(Exercise data)

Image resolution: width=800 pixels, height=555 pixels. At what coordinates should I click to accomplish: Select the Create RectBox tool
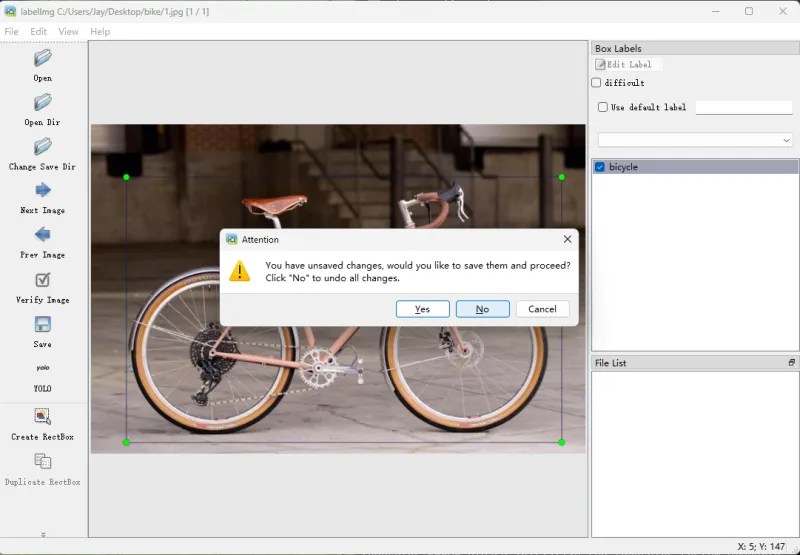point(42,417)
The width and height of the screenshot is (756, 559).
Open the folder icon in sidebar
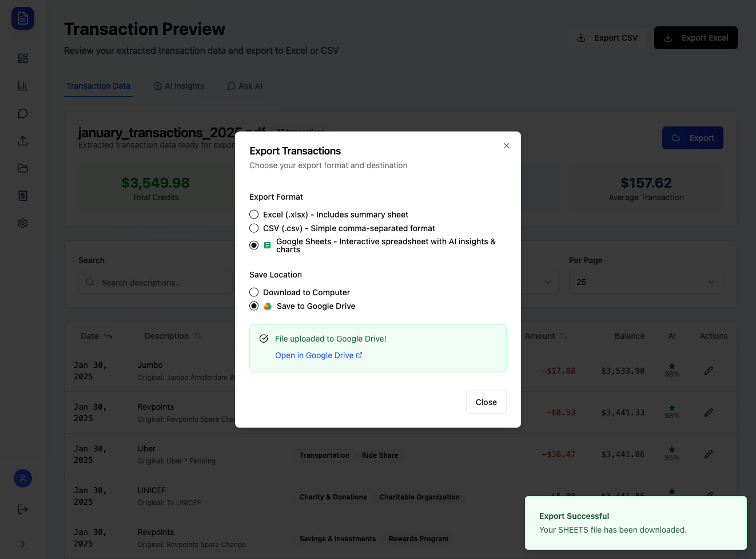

...

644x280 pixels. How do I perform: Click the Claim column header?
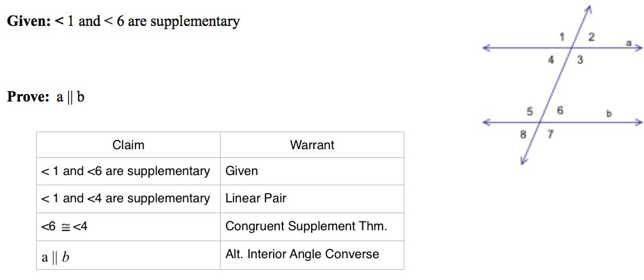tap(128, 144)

...

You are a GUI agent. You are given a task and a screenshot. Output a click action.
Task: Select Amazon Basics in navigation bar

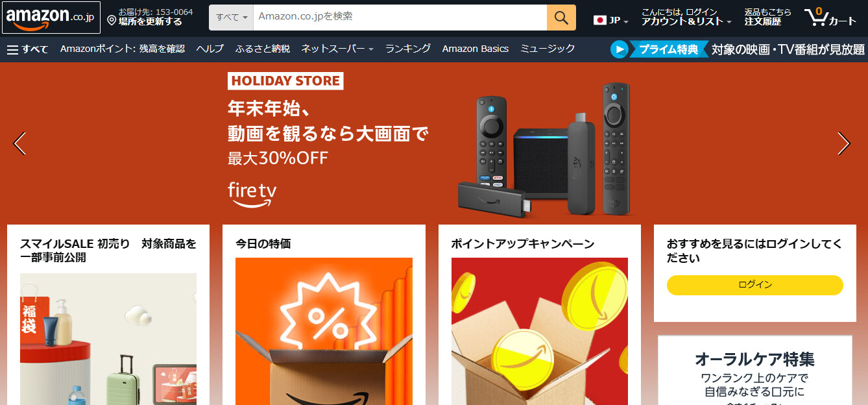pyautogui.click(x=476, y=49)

(Task directions)
Your answer must be the lines above from the one holding "Image resolution: width=800" up to and including the one holding "Open the folder icon in sidebar", exact and with no pictures.

(Written response)
Image resolution: width=800 pixels, height=555 pixels. At what coordinates should I click to accomplish: Select the Create RectBox tool
point(42,417)
The width and height of the screenshot is (756, 559).
Open the folder icon in sidebar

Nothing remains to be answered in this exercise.